症例は右眼の眼圧が高く(33mmHg)、観察すると、内眼角方向の虹彩が膨隆していることが確認された。

 

 

眼エコー検査を実施したところ、虹彩からぶどう膜に沿って腫瘤性病変を認めたため、眼圧の上昇の原因は眼内の腫瘍であることが示唆された。

 

左目の眼圧はやや低下していた。

 

 

治療方法

眼内の腫瘍が疑われ、かつ、続発性緑内障が発生していたため、手術により眼球を摘出することとした。

 

術前と、眼球摘出後の写真

陥凹が生じないよう、縫合糸でメッシュを形成して閉鎖を行った。

 

 

 

摘出した眼球と、術後の外観

 

 

 

治療・術後経過

術後2週間で、患部の腫脹は収まり、抜糸を行った。

 

ー-以下病理検査所見ー-

右眼球の病変は、悪性黒色腫と診断されます。

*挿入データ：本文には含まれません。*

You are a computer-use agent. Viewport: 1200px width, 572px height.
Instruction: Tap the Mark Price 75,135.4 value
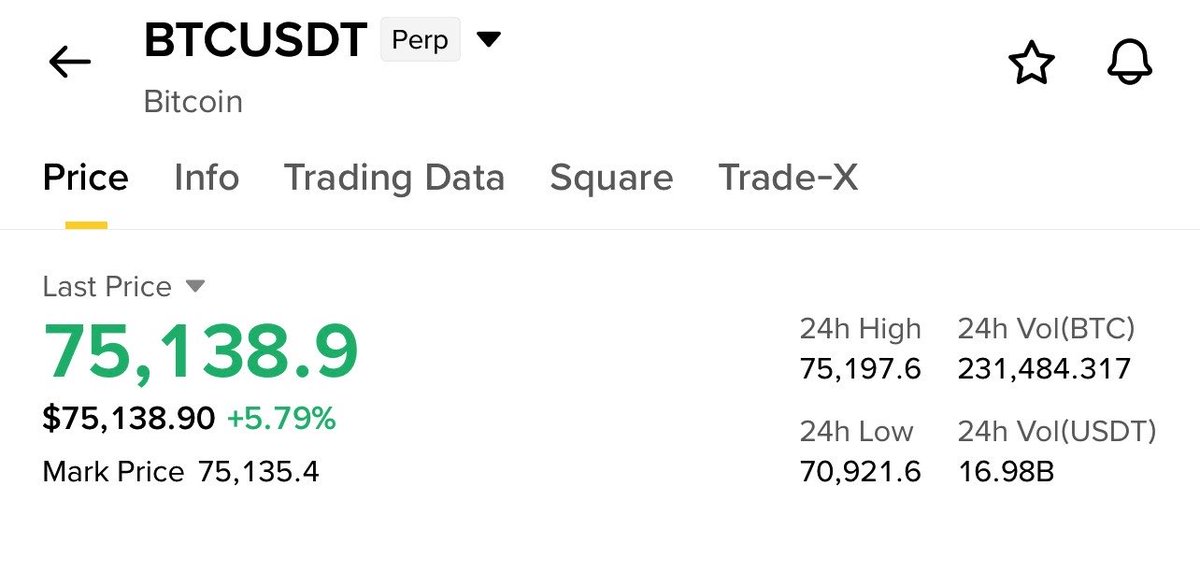tap(258, 472)
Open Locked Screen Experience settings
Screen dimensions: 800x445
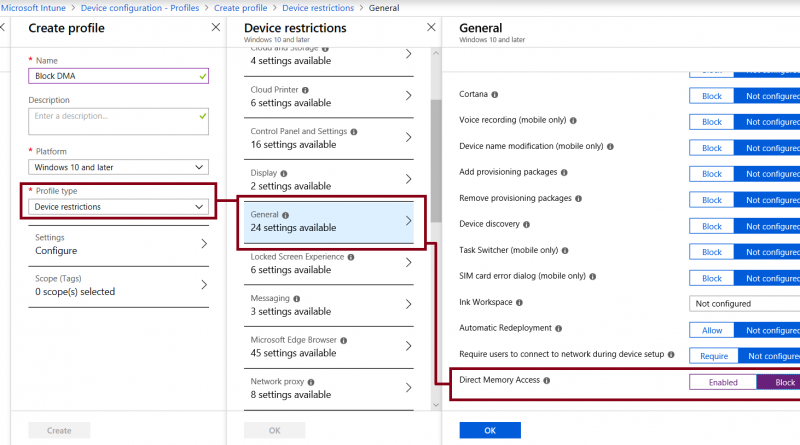pyautogui.click(x=329, y=263)
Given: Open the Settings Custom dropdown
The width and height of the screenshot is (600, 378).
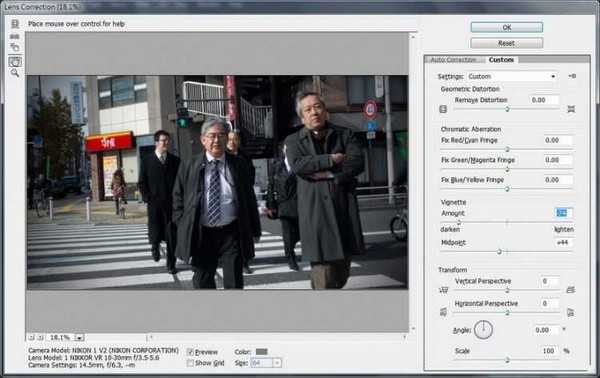Looking at the screenshot, I should 512,76.
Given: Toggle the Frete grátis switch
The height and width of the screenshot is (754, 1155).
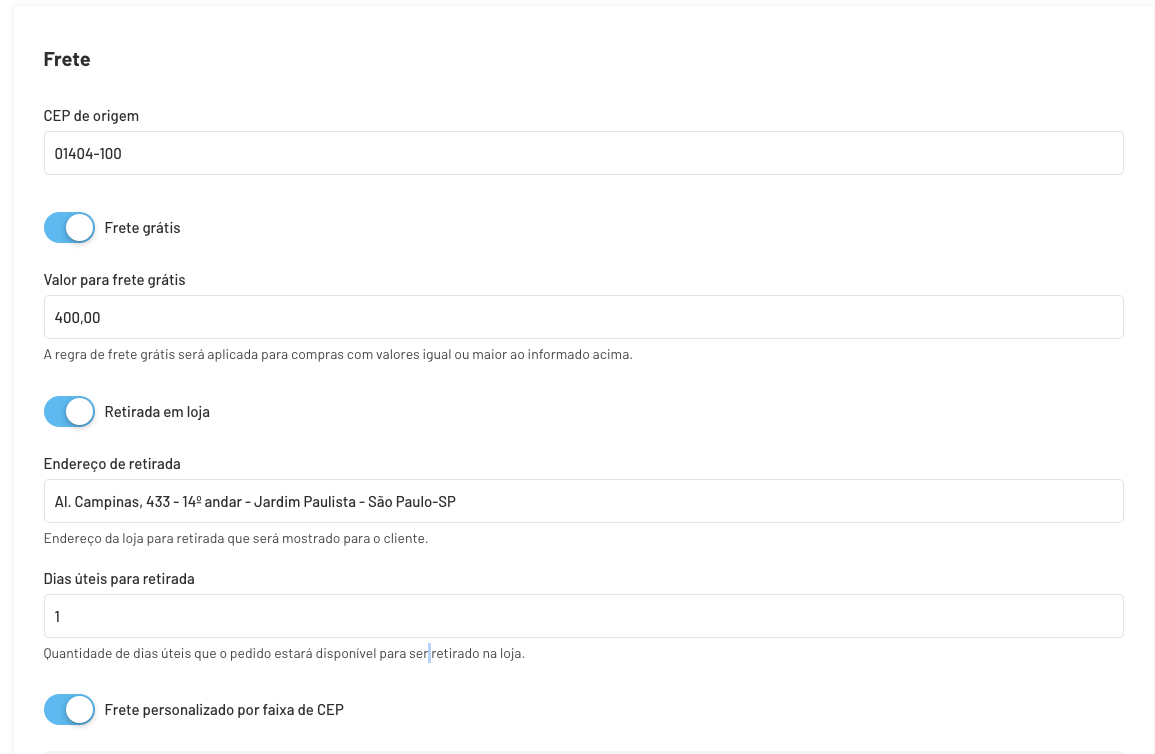Looking at the screenshot, I should pos(69,228).
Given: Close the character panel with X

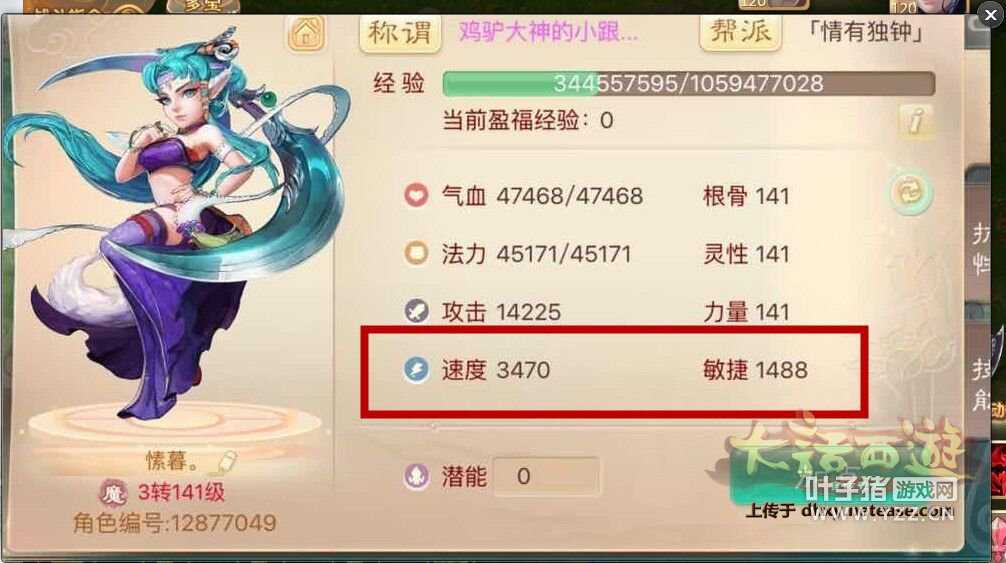Looking at the screenshot, I should pyautogui.click(x=989, y=15).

腫瘍は、虹彩を主体として形成されており、マージン部、脈管内に腫瘍性の病変は認められません。摘出状態は良好で、今回の切除により予後は良好である可能性が高いと考えられます。

ー--

 

摘出状態が良好であるということから、いったん治療終了として、経過観察を続けることとした。